▶ [Exercise]
Look through the entries below and extract exactly the lines from the one containing "Brand: (31, 899)" through the one containing "Availability: (49, 947)", ends included.

▶ [Data shown]
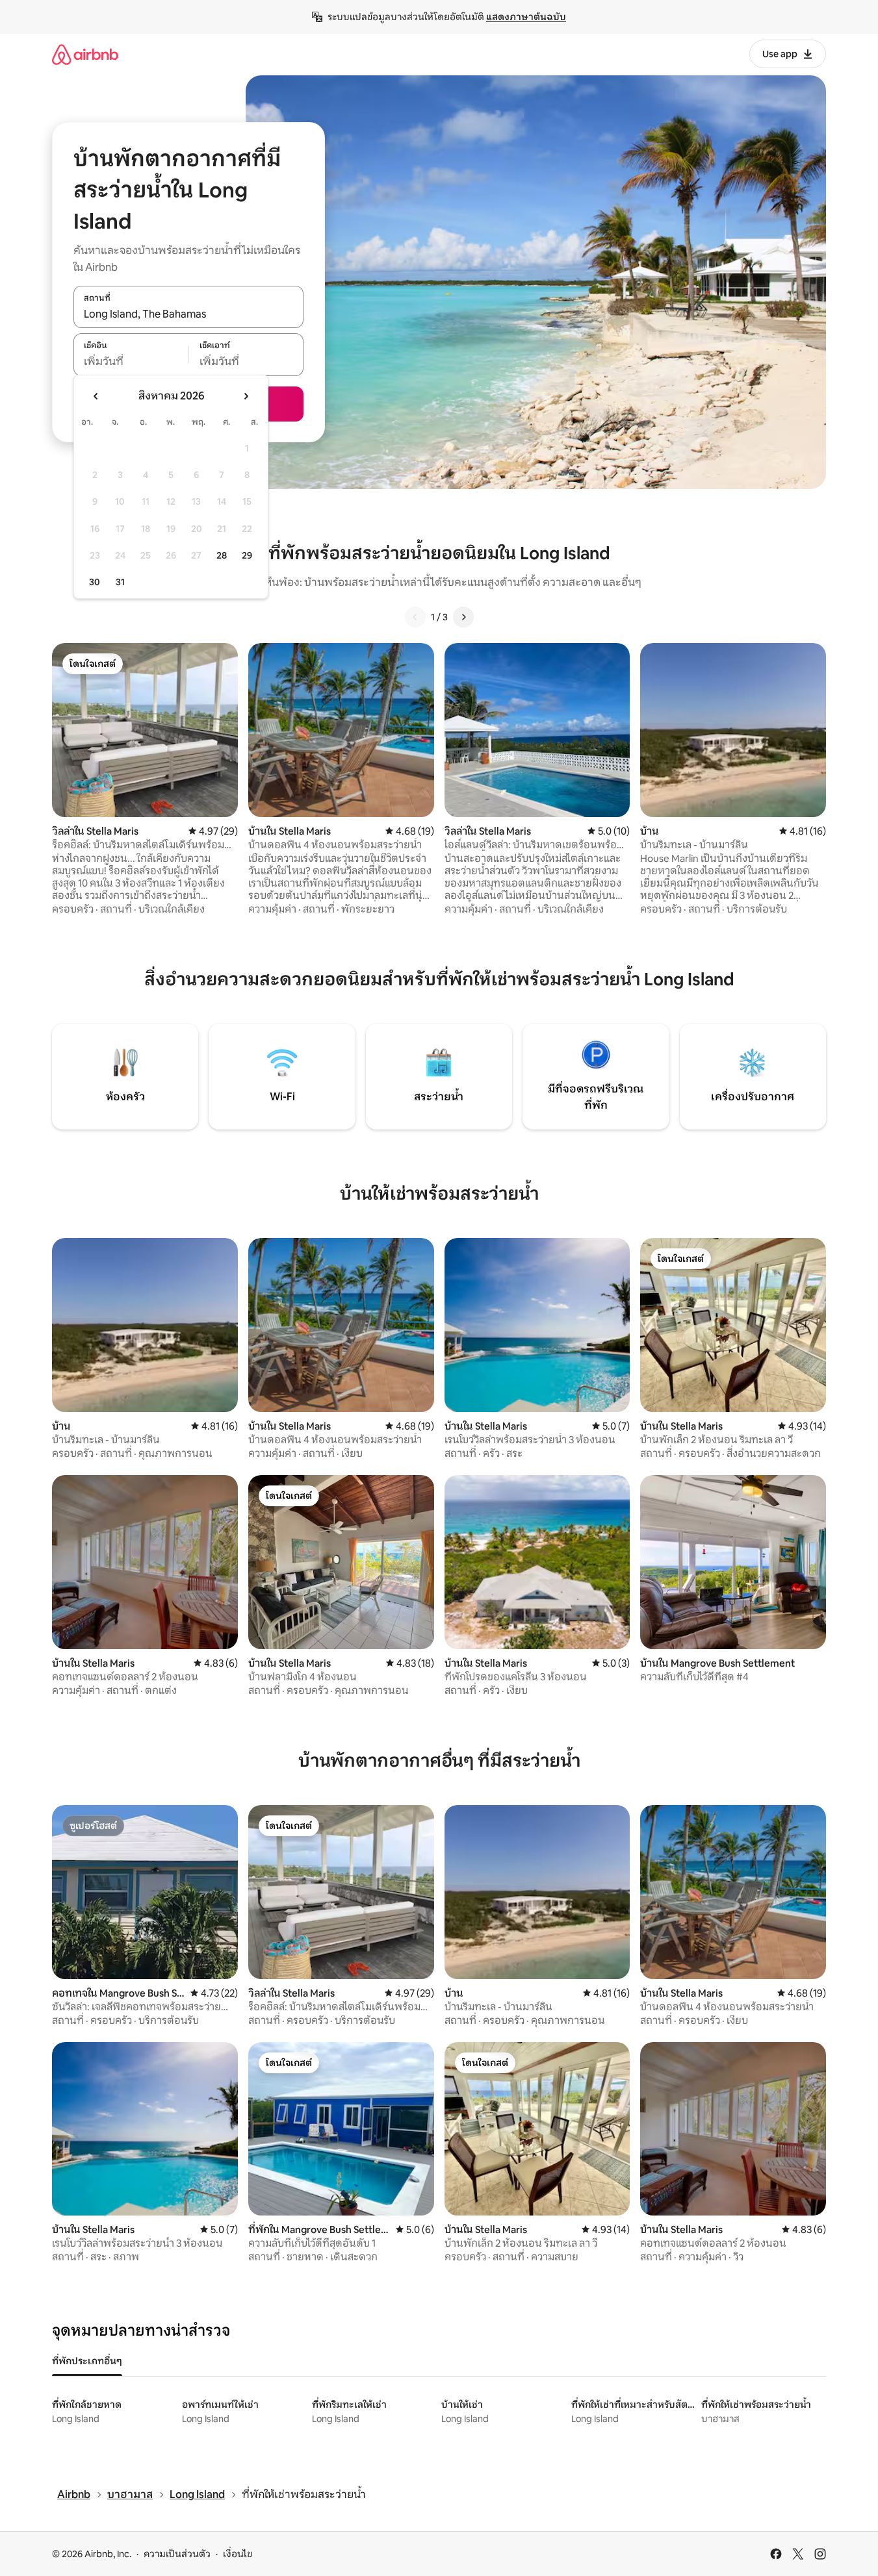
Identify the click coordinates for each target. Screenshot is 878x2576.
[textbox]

* * *

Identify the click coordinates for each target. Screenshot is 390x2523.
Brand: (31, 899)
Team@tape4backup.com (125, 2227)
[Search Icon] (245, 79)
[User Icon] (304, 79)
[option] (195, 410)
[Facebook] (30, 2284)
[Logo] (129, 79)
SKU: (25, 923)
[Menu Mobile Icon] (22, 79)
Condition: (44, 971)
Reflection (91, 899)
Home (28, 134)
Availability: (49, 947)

▶ [Answer for this exercise]
Brand: (31, 899)
Team@tape4backup.com (125, 2227)
[Search Icon] (245, 79)
[User Icon] (304, 79)
[option] (195, 410)
[Facebook] (30, 2284)
[Logo] (129, 79)
SKU: (25, 923)
[Menu Mobile Icon] (22, 79)
Condition: (44, 971)
Reflection (91, 899)
Home (28, 134)
Availability: (49, 947)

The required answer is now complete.